2. Warm-up physically

The key to ideation is to generate as many ideas as possible. But how often have you tried to come up with ideas, only to find yourself drawing a blank? We often struggle to produce ideas because the analytical part of our brain is continuously judging everything we come up with. This step prepares us for creativity by quieting that part of our brain.

The state we’re looking to achieve is called transient hypofrontality, a state in which our brains are scientifically proven to be at their most creative. Moving to this state helps us ideate without fear, embarrassment, or worry about judgment. By entering this state, we are preparing ourselves to create an assortment of original solutions novel ideas.

A great way to induce this is through physical movement. Try shaking your left hand above your head, counting down from seven aloud. Now do the same with your right hand and both feet to get feeling more relaxed and ready to ideate!

3. Go for quantity, not quality

Remember, we’re not judging our ideas at this stage. Here, no idea is a bad idea, so try to come up with as many as possible. The goal is quantity over quality because we want to keep the flow of ideas going. Don’t worry about how crazy or silly an idea may be. After all, the wilder the idea, the better to help you break out of the box and spark innovation!
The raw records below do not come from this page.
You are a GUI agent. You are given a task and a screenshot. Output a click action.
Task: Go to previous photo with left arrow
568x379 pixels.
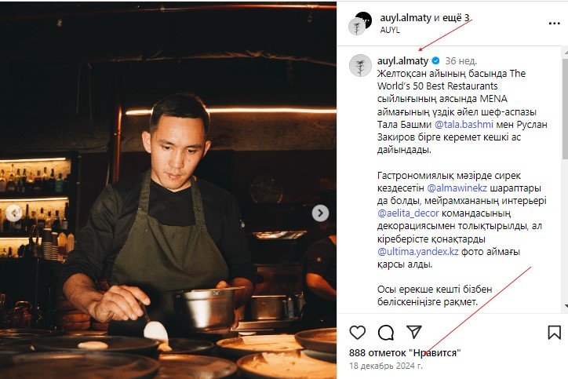[14, 213]
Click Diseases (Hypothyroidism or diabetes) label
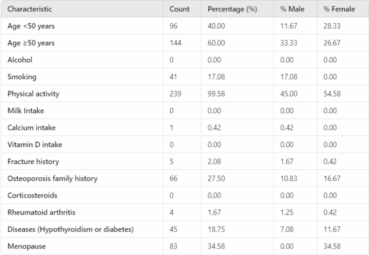 (71, 229)
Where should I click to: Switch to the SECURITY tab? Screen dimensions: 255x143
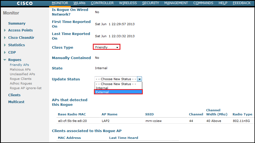150,3
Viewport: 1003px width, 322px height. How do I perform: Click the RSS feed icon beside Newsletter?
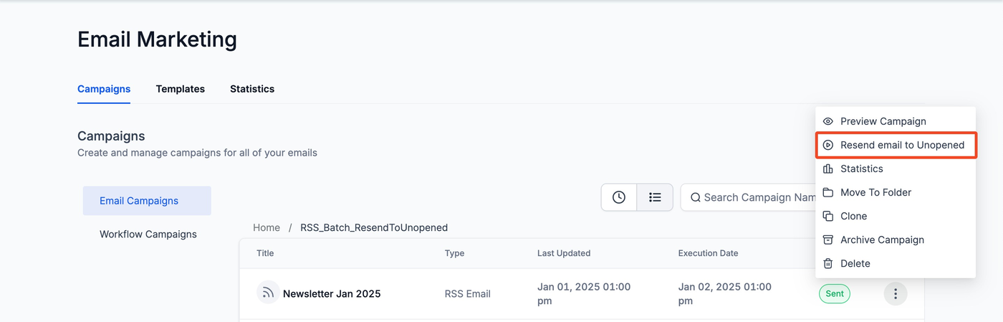268,293
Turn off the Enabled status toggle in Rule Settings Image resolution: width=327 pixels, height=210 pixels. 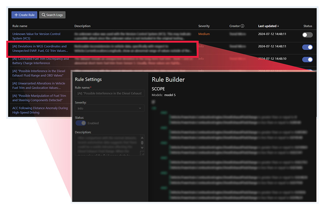coord(81,123)
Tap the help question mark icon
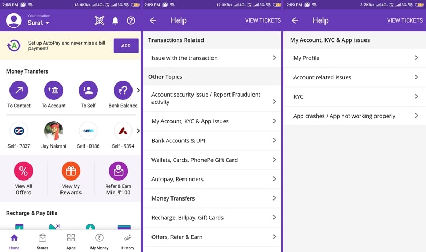426x252 pixels. [131, 20]
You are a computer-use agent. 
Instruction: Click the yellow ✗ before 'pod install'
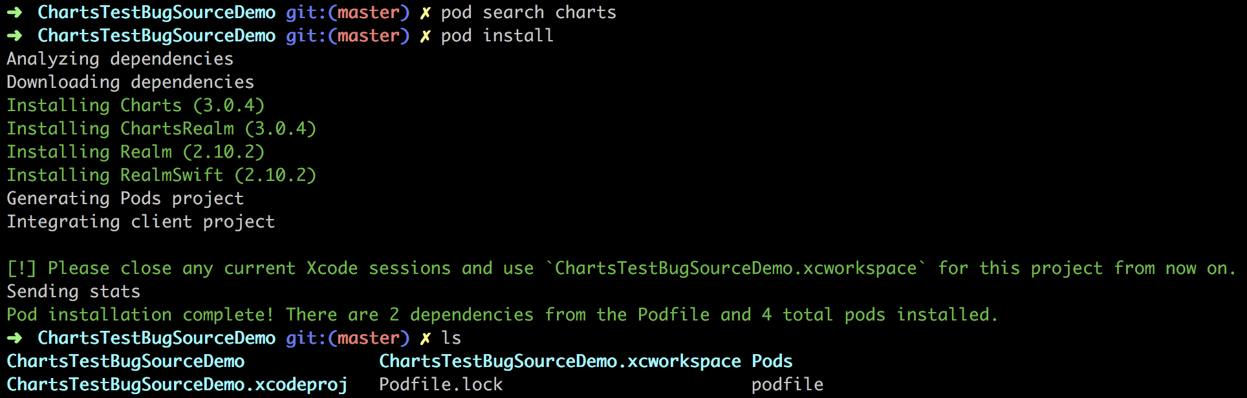click(425, 36)
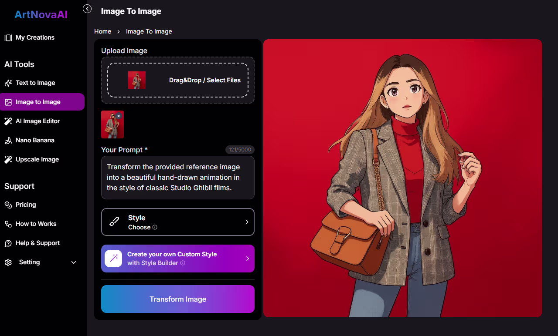Click the Transform Image button
This screenshot has height=336, width=558.
coord(177,299)
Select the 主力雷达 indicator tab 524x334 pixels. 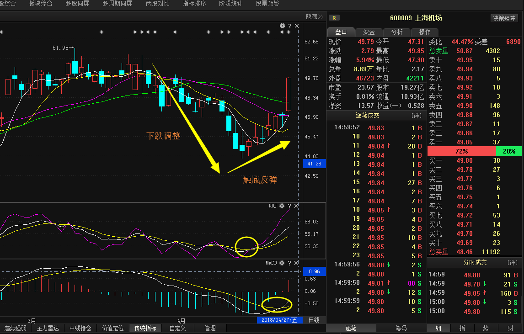tap(48, 328)
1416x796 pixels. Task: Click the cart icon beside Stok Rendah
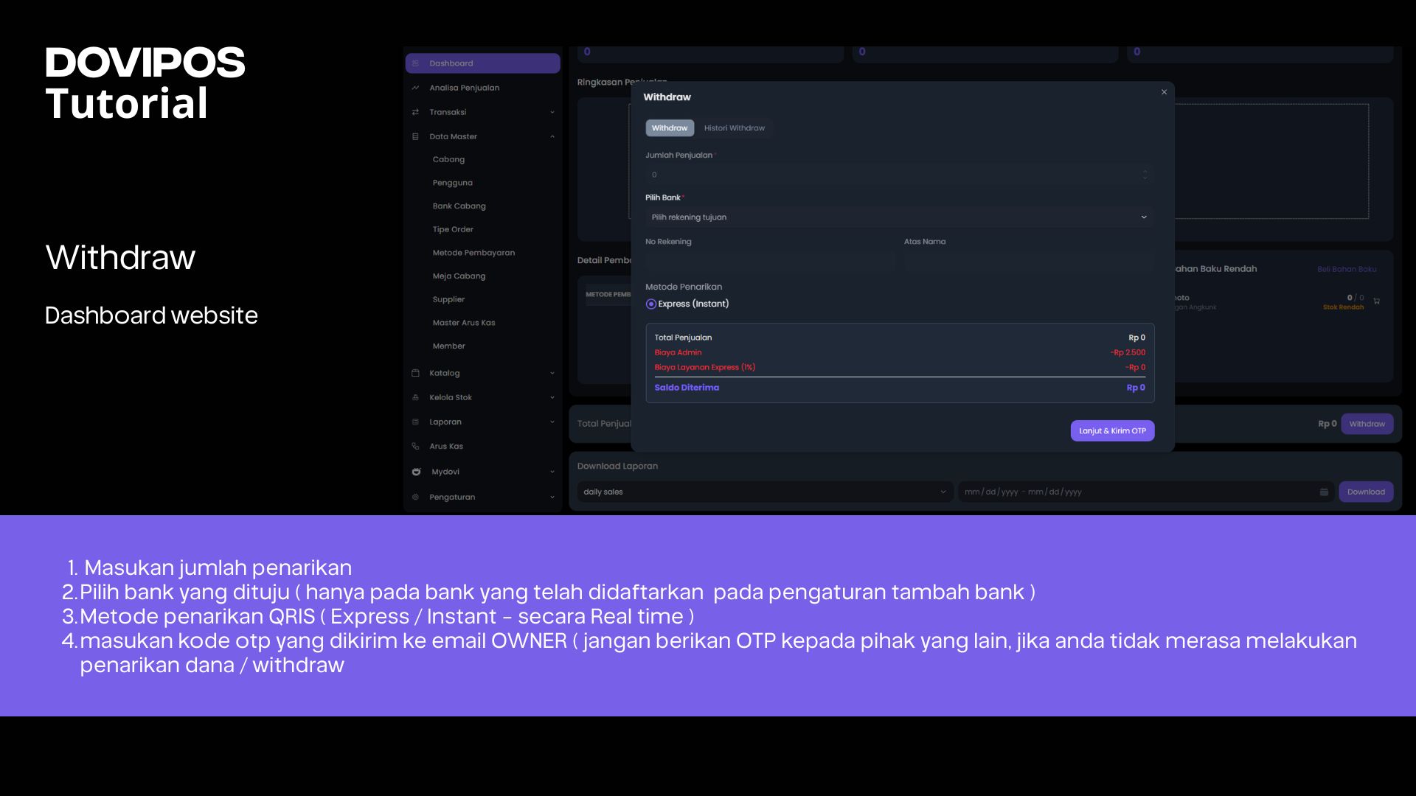point(1377,301)
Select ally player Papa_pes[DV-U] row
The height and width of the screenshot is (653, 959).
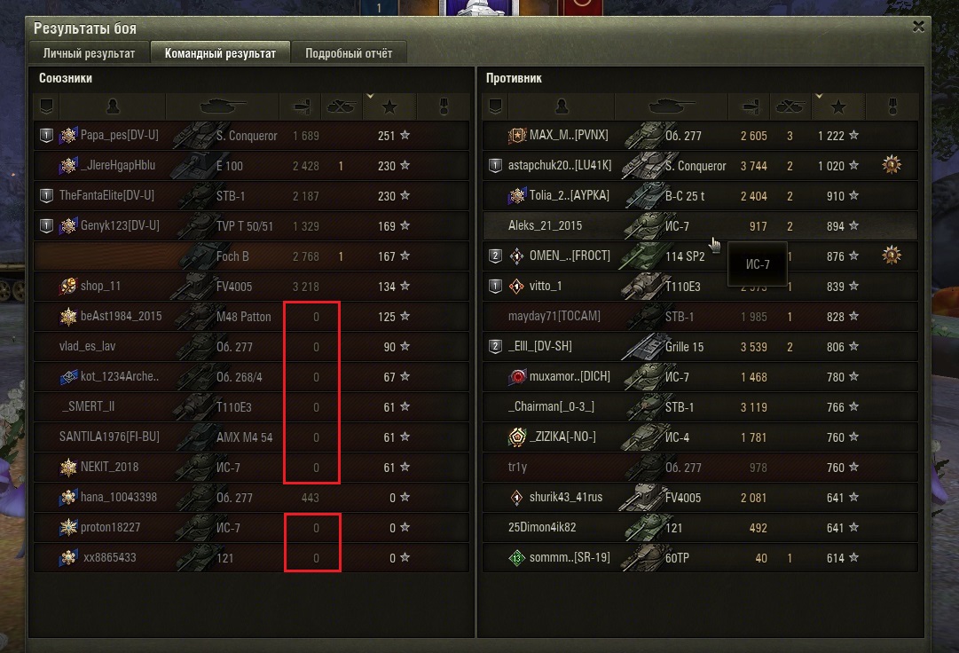251,135
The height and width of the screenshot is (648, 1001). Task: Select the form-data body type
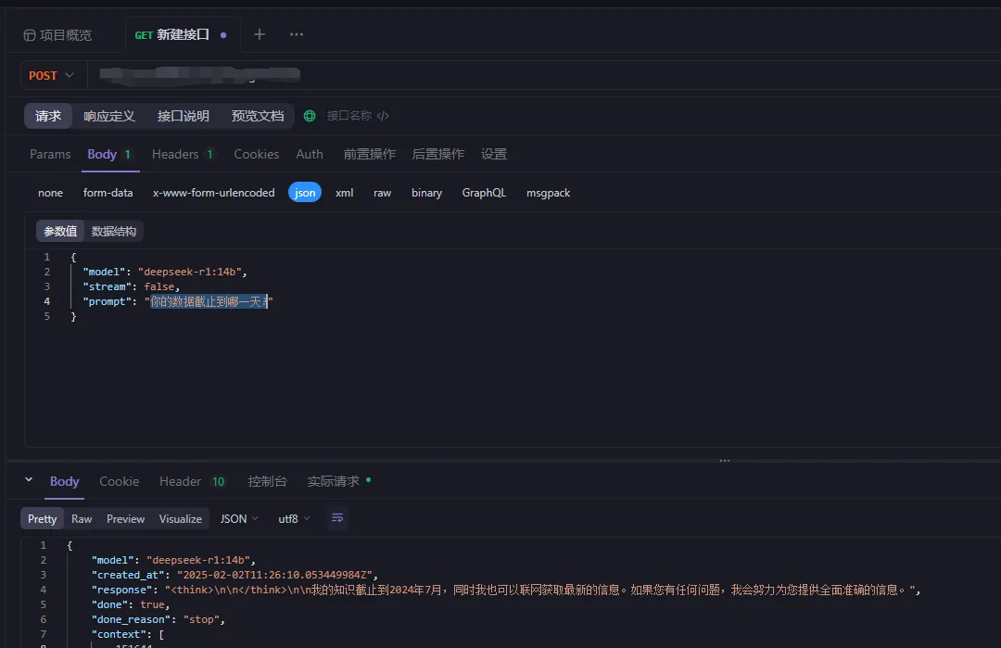click(108, 193)
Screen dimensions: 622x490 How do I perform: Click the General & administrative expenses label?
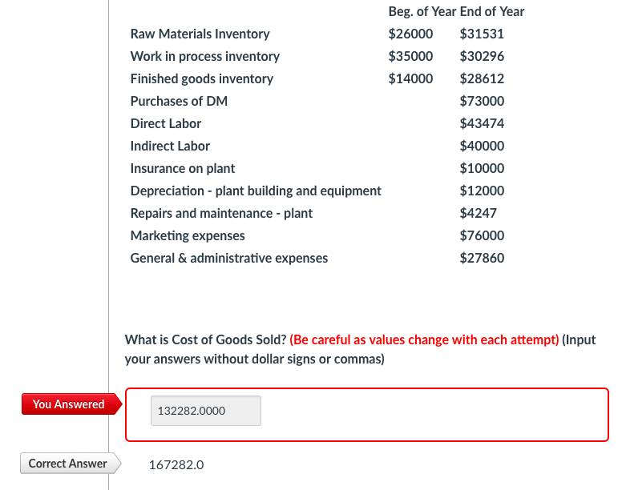tap(229, 259)
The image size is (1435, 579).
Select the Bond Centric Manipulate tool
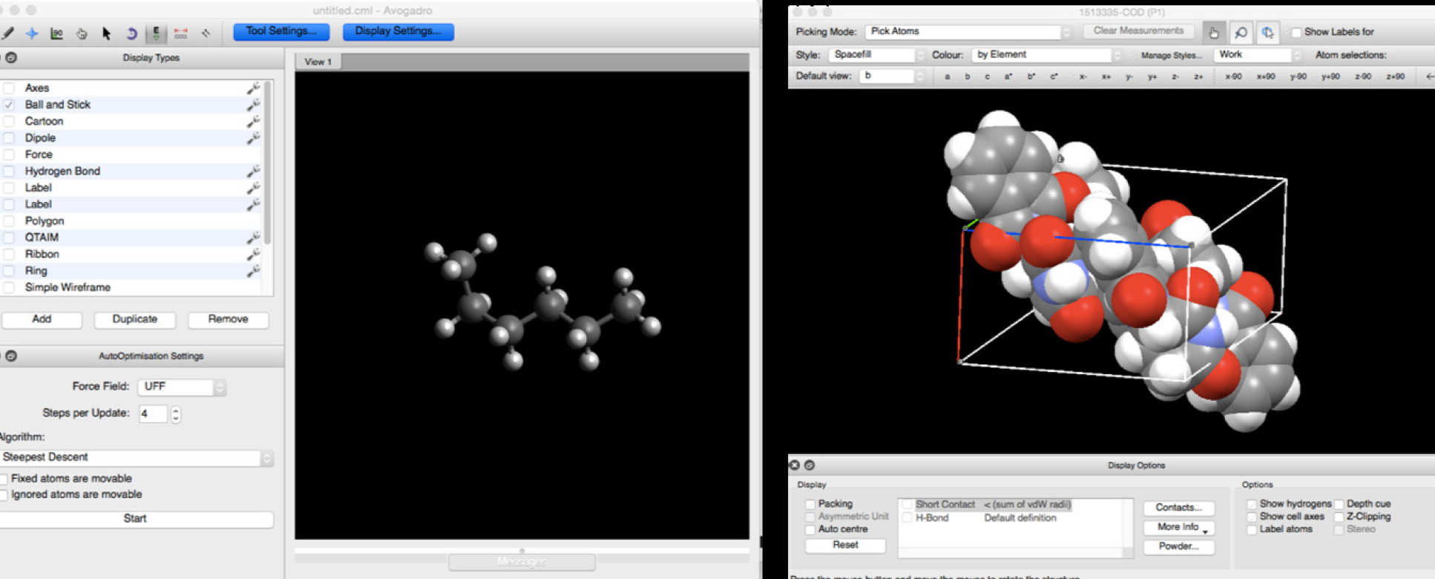(x=56, y=33)
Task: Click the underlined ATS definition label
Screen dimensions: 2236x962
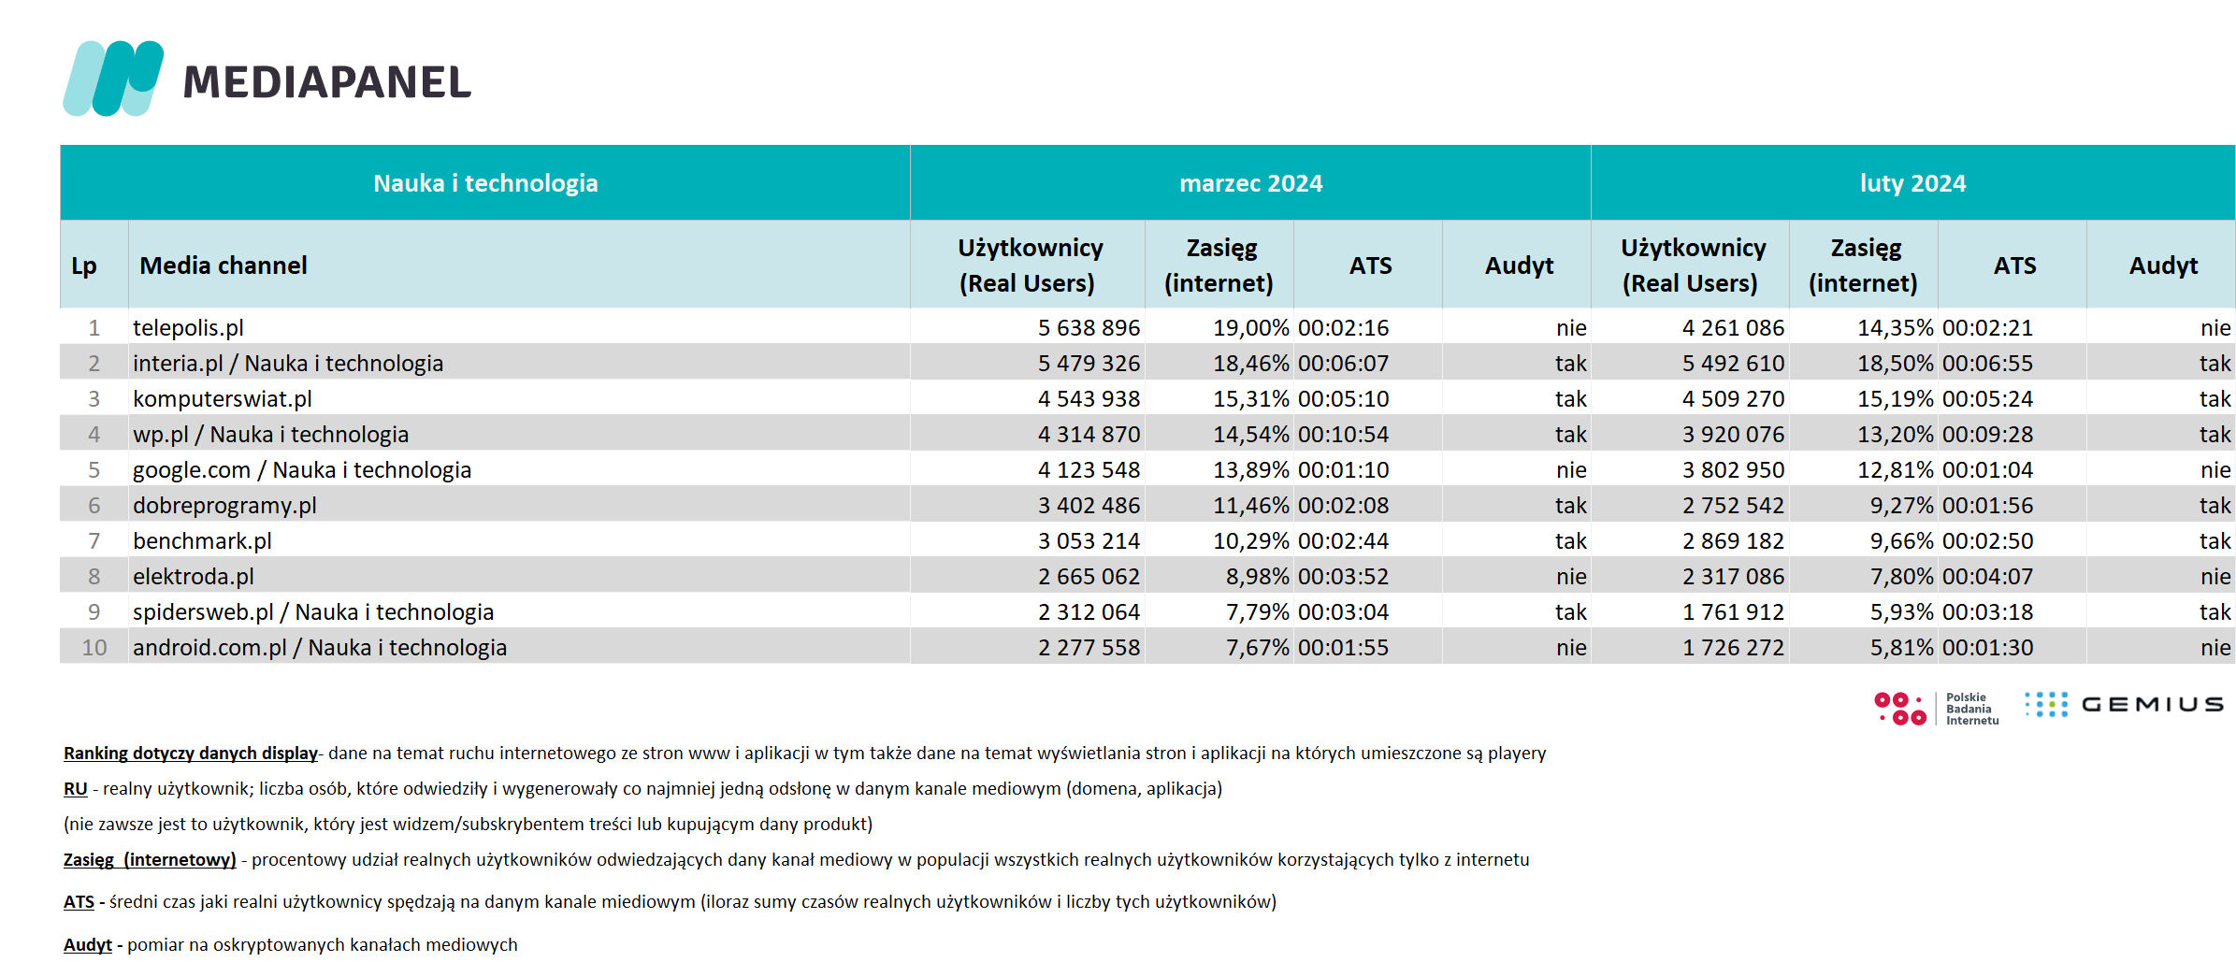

You should work with others and build upon ideas in teams if possible. Outside help gets us to places we wouldn’t have gone to on our own. Take the lead from companies like Apple and Google and create a community idea board. Place a board in an interstitial place and write your problem on top. It’s a great way to crowdsource ideas from a diverse profile of individuals and involve those who are more introverted. If you’re stuck and looking for a dedicated community to radically collaborate with, check out the Designing Your Life Workshops.

4. Organize ideas

Now that you hopefully have an extensive collection of ideas, organize your list by grouping, combining, and selecting the generated ideas to further develop them. By the end, you should be able to extract insights that lead your next action. The ultimate goal is not to develop a perfect idea but rather to develop some good ideas to prototype.

5. Cull and prototype ideas

Now is the time to cull the ideas and come up with a shortlist. Having selection criteria, such as making sure the idea is relevant or inspirational, will help you identify and select the best solutions. Testing each idea (via informational interviews, volunteer work, shadowing, etc.) serves as a guidepost to know you’re headed in the right direction.

 

You may not always find the answer to your initial problem right away. This process may reveal that you need to redefine your problem, that you need to have another more focused ideation session with a more diverse group of individuals, or that you need more disciplined ideation sessions.